That's a good point SST. Making the joints off set is a great idea. I didn't use any flex on my current layout because I had plenty of sectional track from my last layout years ago. However I'm already thinking about expanding this layout and then I will use flex track.

Massey I had not thought of the coupler swing distance but I can see where that could make a difference . I'll have to check my engines and see how they work although I don't seem to have any problem like that at this point. Thanks for the tip. pete


----------



## sstlaure (Oct 12, 2010)

norgale said:


> That's a good point SST. Making the joints off set is a great idea. I didn't use any flex on my current layout because I had plenty of sectional track from my last layout years ago. However I'm already thinking about expanding this layout and then I will use flex track.
> 
> Massey I had not thought of the coupler swing distance but I can see where that could make a difference . I'll have to check my engines and see how they work although I don't seem to have any problem like that at this point. Thanks for the tip. pete


If you do find you have issues with swing distance you can always go to a slightly longer shank coupler to alleviate the problem (most times)

Where you really get into problems on the tighter radius tracks is with the longer Passenger equipment or the 89' car carriers, etc. Those long cars like big curves.


----------



## little fat buddy (Jan 14, 2011)

okay thank's for the info think i will envest into a sd70ace and hope for the best right now it will work fine on my switchignl ayout i know gonan be kidn of weird switchign with a road locomotive but it's waht i like and what i want thank you all for all the help lfb.


----------



## little fat buddy (Jan 14, 2011)

so it will work on waht i want it to do thank's yall for the help i have a csx one on order from the little choo choo shop in saliusberry north carolina.


----------



## Massey (Apr 16, 2011)

Having fun and modeling what you want is the whole point. One reason I love this forum over the other really popular one is because people here dont get on you about doing things that the real railroads didnt or wouldnt do. This is part of the fun this is YOUR railroad and if they use SD70ACes to do switching labor on YOUR railroad then I dont see a problem... do you?

Massey


----------



## jzrouterman (Nov 27, 2010)

Massey said:


> Having fun and modeling what you want is the whole point. One reason I love this forum over the other really popular one is because people here dont get on you about doing things that the real railroads didnt or wouldnt do. This is part of the fun this is YOUR railroad and if they use SD70ACes to do switching labor on YOUR railroad then I dont see a problem... do you?
> 
> Massey


I agree whole heartedly. When doing switching operations on my layout, I usually use two GP38s and a GP30 together. Sometimes I'll add my SD 40-2 to the group as well. It really doesn't take all of the these engines together to switch cars, as I've done it with just an SW1500 switcher. But instead, I like doing it with at least two or three engines. I just think it looks awesome. In the past I've had others that said that this was the wrong way to do it.
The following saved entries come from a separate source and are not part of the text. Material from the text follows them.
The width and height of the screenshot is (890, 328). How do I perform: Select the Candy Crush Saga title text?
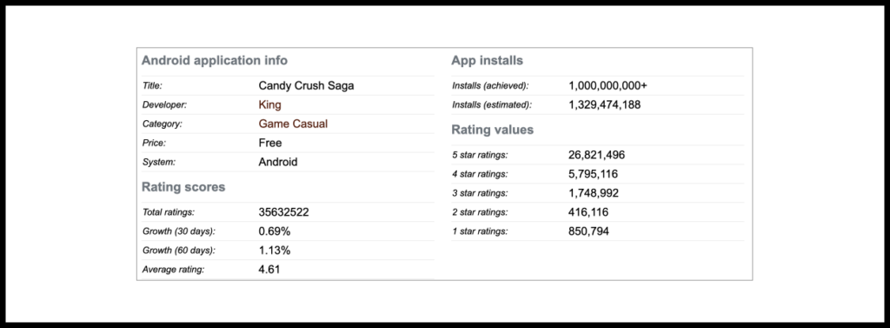[x=307, y=86]
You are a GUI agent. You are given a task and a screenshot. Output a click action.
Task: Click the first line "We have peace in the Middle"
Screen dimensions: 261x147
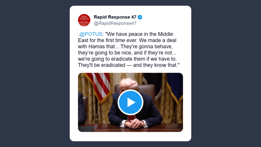pyautogui.click(x=139, y=34)
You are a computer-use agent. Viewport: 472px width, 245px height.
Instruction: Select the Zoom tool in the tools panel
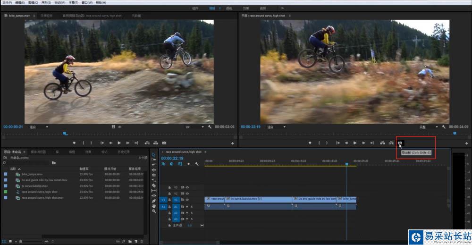tap(154, 211)
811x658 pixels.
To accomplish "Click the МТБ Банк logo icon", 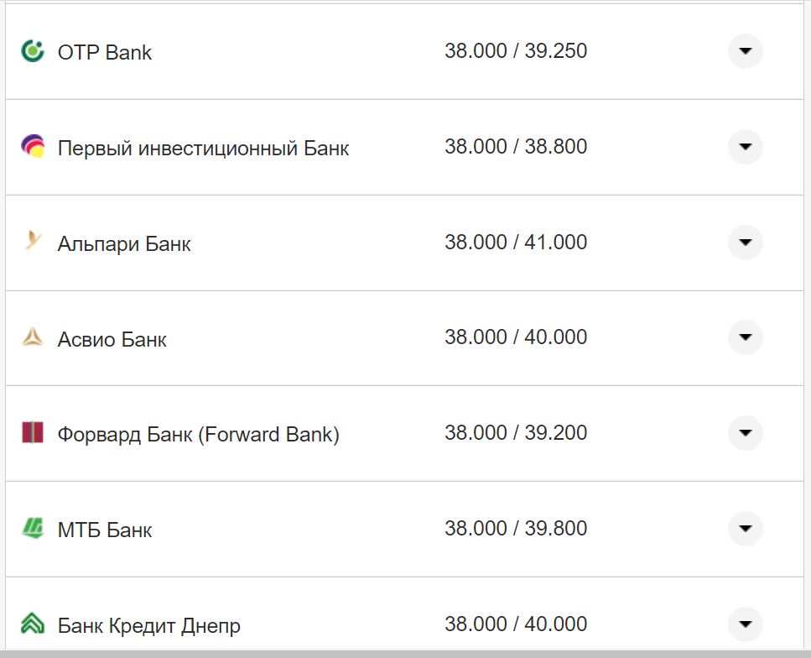I will click(x=32, y=529).
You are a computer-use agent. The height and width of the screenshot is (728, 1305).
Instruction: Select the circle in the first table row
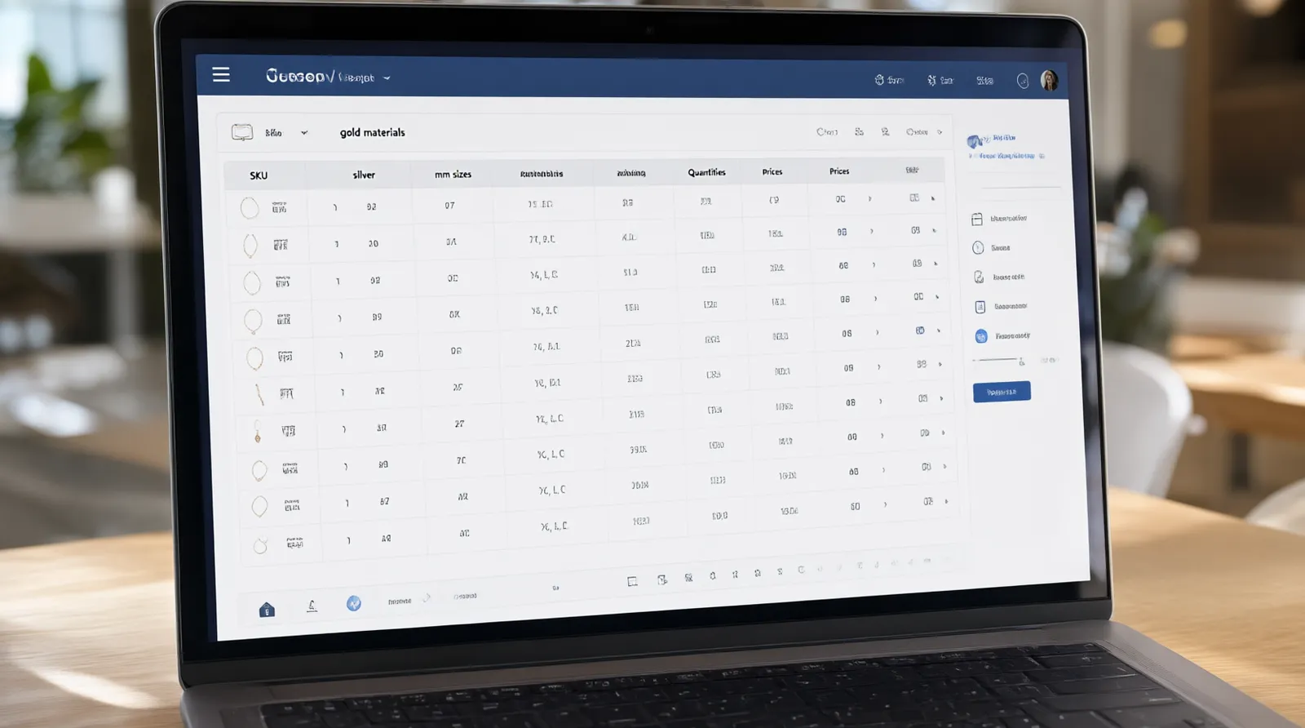tap(250, 208)
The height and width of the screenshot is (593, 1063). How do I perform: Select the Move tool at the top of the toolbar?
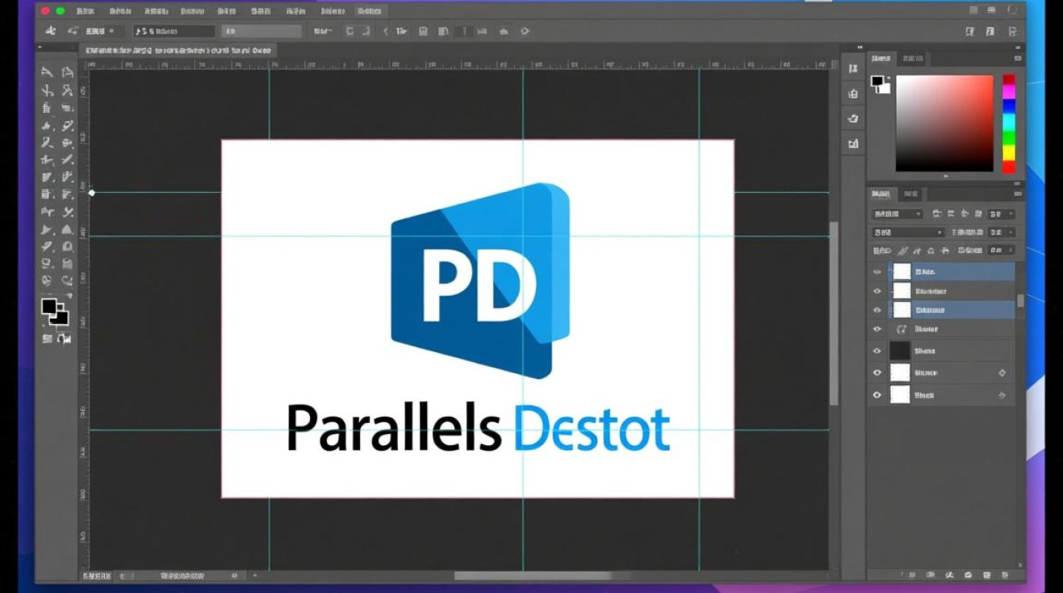tap(47, 72)
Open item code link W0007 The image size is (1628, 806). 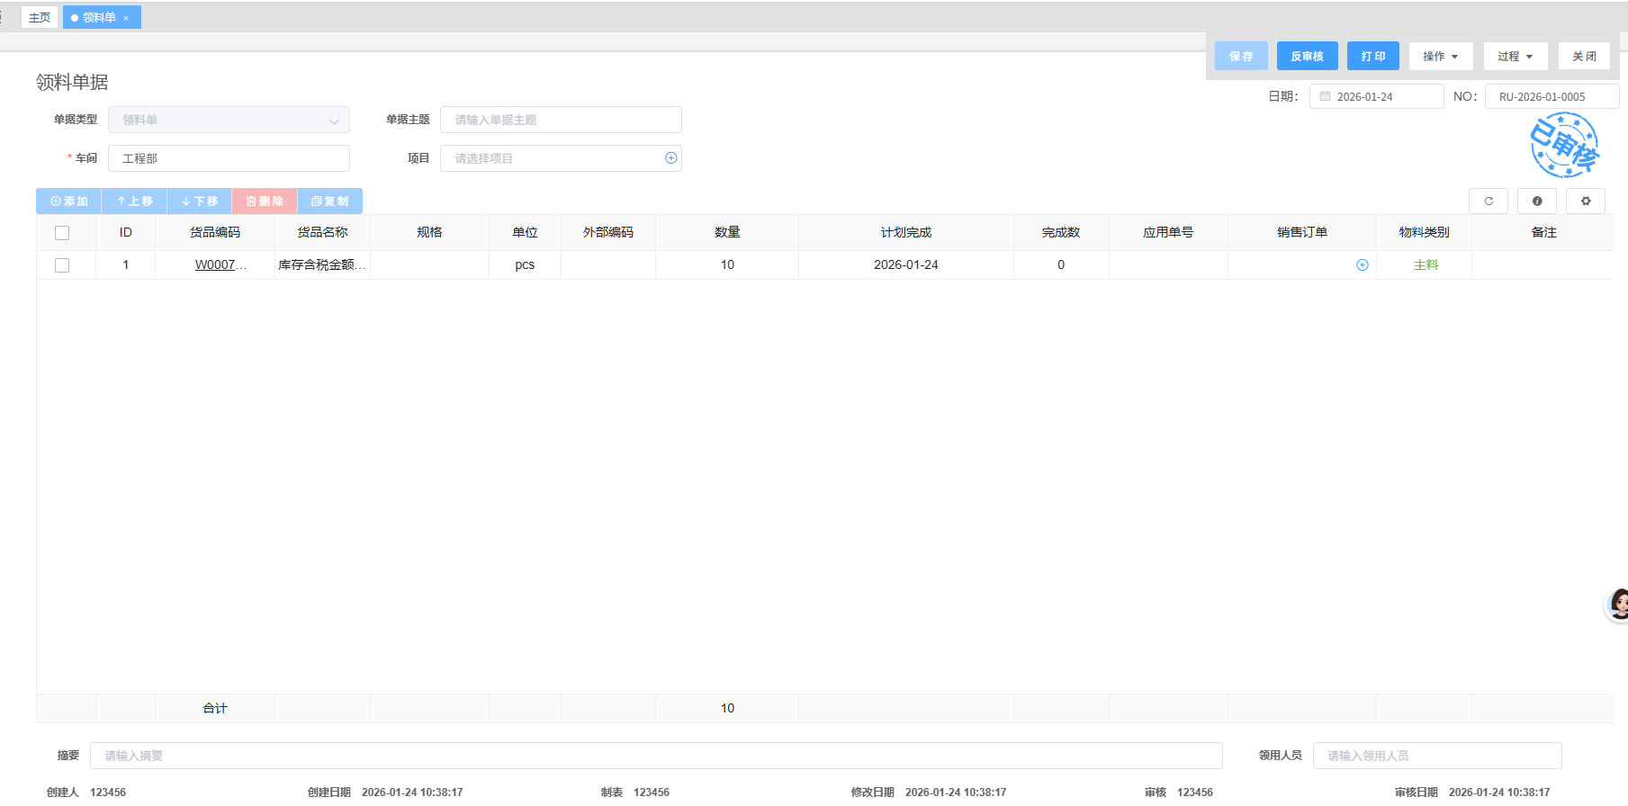point(216,265)
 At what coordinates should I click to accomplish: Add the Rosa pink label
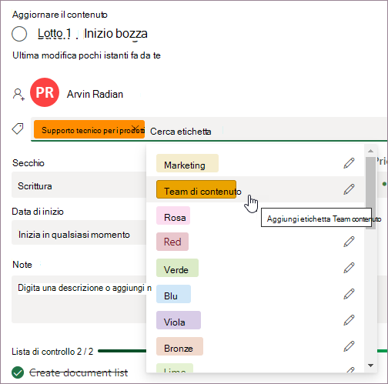pos(173,215)
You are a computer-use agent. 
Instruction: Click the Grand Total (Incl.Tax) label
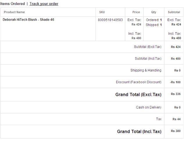139,132
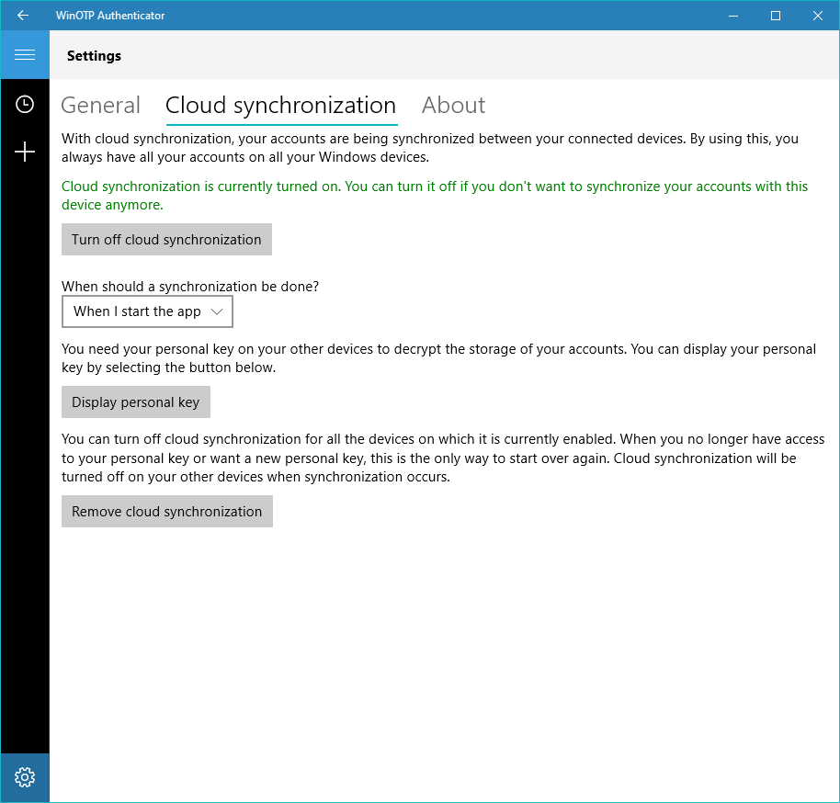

I just look at them, smiled and said "I'll take it under advisement." 

Routerman


----------



## little fat buddy (Jan 14, 2011)

thank's guy's yeah it's what i want to do so imma do it just wanted to make sure the engine i want to use will handle the curve radius but i think i can make it wider now since it's gonan be a shelf layout and the only curve is the one between the two leg's of the l. thank you all for you help zach.


----------



## tkruger (Jan 18, 2009)

Just remember that when you are considering the radius of curves to double check that of the switches. Some switches are not quite what the actual radius should be. Atlas snap switches I have found to be slightly less than an 18r curve. Also I have seen 3 axil locos that can make it around an Xr curve but when it hits a switch of that same radius it will climb the rail and derail.


----------



## Littlefoot14 (Sep 3, 2010)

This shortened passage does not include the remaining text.